» **KURZE ÜBUNG**: Nenne alle Missstände an Bundesbauten, die der Auszug aus der Bundestagsdebatte namentlich aufführt und als hundertfach mit Name und Adresse belegt bezeichnet.

Ich rufe nun den Zusatzpunkt 5 der Tagesordnung
auf:
Aktuelle Stunde
auf Verlangen der Fraktion der PDS
Haltung der Bundesregierung als Bauherr zu
Schwarzarbeit und außertariflicher Beschäftigung auf den Baustellen des Bundes in Berlin
und zu den Auswirkungen auf die Beschäftigungssituation im Baugewerbe Berlins und
Brandenburgs sowie die ostdeutsche Bauwirtschaft insgesamt
Das Wort hat als erste für die Fraktion der PDS die
Kollegin Petra Pau.
Frau Präsidentin! Sehr geehrte
Kolleginnen und Kollegen! Am Montag haben wir gemeinsam den neuen, den modernisierten Reichstag als
Sitz des Bundestages eingeweiht. Auf Nachfragen von
Journalistinnen und Journalisten, wie mir das Gebäude
denn gefalle, habe ich gesagt: Die Politik und damit
auch wir als Politikerinnen und Politiker werden zu tun
haben, werden uns sehr strecken müssen, um die Transparenz dieses Hauses und der Kuppel auf dem Reichstag in unserem täglichen Tun auch nur halbwegs zu erreichen.
({0})
- Die Gegenstimme gegen eine Ausführung des Baus
sagt doch noch lange nichts gegen die Bewunderung des
Bauwerks, Frau Kollegin.
({1})
Ich gebe zu, ich habe an diesem Montag auch meine
Befürchtungen wiederholt, daß dieser Reichstag, unser
zukünftiger Arbeitsplatz, liebe Kollegen, auf einem sehr
unsozialen Fundament steht. Nicht nur die Fachgemeinschaft Bau Berlin/Brandenburg, die am Montag ja unweit des Reichstages demonstriert hat, hat gegen
Schwarzarbeit am Reichstag und auf weiteren Bundesbaustellen in Berlin protestiert.
({2})
- Es geht sofort los, Kollege, alles nachweisbar - bis hin
zu den geprellten Bauarbeiterinnen und Bauarbeitern,
die jetzt hochverschuldet wieder zu Hause in Griechenland sind. Immer wieder waren diese Unregelmäßigkeiten mediale Themen. Dumpingvorwürfe, mangelnder
Arbeitsschutz, unmenschliches Arbeitszeitregime und
anderes mehr an Bundesbauten sind inzwischen hundertfach mit Name und Adresse belegt. So berichtete das
ARD-Magazin „Report“ am 1. März 1999 über mafiöse
Strukturen sowie - ich erlaube mir zu zitieren - „Lug
und Trug auf Regierungsbaustellen“. Ausländische Bauarbeiter, die zu Dumpinglöhnen illegal angestellt, in
baufälligen Unterkünften untergebracht und letztendlich
ohne Entlohnung nach Griechenland zurückgeschickt
wurden, wurden nicht nur zitiert, sondern kamen persönlich zu Wort.

» **VORGEGEBENE EINTRÄGE**:
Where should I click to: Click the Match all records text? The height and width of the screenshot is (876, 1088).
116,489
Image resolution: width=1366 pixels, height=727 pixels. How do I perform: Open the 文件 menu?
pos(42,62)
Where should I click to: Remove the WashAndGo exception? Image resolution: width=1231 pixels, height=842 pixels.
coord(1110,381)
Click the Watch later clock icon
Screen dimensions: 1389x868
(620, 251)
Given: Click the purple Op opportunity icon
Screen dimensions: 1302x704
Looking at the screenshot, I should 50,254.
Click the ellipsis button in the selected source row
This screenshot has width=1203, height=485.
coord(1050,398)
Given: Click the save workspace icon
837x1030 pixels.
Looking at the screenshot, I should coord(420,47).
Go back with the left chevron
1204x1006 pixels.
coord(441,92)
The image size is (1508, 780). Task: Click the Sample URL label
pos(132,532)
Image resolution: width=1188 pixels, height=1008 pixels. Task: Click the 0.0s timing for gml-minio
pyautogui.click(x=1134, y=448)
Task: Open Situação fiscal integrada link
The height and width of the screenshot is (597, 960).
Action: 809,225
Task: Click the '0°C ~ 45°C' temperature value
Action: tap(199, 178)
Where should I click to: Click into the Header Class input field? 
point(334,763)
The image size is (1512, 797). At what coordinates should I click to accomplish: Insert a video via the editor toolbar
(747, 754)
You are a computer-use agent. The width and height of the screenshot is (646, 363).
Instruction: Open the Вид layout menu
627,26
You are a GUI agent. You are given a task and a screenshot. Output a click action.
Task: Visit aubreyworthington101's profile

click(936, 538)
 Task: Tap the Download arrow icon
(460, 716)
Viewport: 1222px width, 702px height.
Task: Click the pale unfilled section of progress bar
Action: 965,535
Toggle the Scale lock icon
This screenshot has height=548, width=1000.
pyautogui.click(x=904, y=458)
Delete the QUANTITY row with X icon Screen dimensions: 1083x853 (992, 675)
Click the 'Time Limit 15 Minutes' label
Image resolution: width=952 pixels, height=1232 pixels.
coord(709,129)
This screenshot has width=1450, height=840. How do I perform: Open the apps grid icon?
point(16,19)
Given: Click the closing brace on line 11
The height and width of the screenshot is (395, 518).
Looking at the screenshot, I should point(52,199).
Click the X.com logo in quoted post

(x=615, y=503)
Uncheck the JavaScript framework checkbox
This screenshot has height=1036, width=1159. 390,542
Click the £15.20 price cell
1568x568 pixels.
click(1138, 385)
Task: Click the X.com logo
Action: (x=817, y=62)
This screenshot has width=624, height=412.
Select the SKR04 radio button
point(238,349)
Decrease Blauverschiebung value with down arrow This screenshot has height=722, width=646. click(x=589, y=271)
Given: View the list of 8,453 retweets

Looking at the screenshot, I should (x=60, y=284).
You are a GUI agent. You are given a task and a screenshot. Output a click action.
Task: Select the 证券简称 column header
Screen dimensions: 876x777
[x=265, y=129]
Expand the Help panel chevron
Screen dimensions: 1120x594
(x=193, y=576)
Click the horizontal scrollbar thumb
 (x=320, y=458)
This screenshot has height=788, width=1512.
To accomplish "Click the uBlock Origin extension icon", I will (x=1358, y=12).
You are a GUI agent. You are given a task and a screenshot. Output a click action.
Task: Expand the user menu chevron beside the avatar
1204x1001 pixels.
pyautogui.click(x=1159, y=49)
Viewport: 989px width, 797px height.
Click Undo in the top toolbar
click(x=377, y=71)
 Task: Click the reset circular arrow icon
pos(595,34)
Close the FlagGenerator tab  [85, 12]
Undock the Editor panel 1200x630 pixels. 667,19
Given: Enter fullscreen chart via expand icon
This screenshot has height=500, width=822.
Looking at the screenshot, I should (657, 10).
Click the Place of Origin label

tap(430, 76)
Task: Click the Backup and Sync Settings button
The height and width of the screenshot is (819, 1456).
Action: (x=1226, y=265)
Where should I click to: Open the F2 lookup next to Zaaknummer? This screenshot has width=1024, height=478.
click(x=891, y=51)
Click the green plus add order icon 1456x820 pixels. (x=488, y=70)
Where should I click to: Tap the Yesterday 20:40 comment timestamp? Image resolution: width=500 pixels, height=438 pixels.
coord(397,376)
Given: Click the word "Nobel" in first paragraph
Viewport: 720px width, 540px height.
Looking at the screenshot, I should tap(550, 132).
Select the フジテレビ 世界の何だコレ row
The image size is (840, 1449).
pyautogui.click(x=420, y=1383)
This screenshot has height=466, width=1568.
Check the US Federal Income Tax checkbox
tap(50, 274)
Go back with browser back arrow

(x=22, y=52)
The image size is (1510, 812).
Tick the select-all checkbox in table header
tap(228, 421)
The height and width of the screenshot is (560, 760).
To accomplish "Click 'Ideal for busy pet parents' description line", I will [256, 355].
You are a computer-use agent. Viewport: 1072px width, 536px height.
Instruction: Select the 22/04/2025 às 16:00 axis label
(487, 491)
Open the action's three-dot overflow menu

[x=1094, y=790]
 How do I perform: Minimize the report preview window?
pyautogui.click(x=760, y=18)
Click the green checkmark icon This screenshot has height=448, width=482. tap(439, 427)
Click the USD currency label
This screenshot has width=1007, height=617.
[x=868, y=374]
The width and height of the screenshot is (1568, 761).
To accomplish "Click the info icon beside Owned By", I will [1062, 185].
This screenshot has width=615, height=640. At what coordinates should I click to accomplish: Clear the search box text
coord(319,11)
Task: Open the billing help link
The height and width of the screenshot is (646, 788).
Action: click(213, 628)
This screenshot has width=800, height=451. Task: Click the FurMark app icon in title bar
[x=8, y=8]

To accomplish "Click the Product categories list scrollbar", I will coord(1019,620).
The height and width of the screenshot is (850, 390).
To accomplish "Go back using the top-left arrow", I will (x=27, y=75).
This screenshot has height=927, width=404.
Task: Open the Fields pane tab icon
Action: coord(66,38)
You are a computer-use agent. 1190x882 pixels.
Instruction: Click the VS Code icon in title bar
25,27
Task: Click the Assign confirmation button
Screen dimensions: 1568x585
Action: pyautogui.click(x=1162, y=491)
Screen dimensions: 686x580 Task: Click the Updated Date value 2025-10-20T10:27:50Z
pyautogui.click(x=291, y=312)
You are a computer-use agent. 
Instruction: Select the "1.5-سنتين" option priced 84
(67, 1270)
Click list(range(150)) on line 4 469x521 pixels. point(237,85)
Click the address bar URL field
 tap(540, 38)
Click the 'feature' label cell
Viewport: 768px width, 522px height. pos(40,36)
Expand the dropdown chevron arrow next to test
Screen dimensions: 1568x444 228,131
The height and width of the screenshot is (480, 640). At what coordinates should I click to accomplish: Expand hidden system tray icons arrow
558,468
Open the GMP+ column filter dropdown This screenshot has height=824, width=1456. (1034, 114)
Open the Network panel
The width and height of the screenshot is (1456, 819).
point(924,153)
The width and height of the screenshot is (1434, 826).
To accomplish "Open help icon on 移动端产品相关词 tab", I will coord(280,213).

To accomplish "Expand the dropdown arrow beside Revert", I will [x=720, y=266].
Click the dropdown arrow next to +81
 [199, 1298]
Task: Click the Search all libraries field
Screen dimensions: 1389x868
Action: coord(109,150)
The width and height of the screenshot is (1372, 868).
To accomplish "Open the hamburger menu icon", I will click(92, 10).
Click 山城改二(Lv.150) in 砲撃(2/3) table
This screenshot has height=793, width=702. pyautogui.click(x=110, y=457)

» **ANTWORT**:
- Dumpingvorwürfe
- mangelnder Arbeitsschutz
- unmenschliches Arbeitszeitregime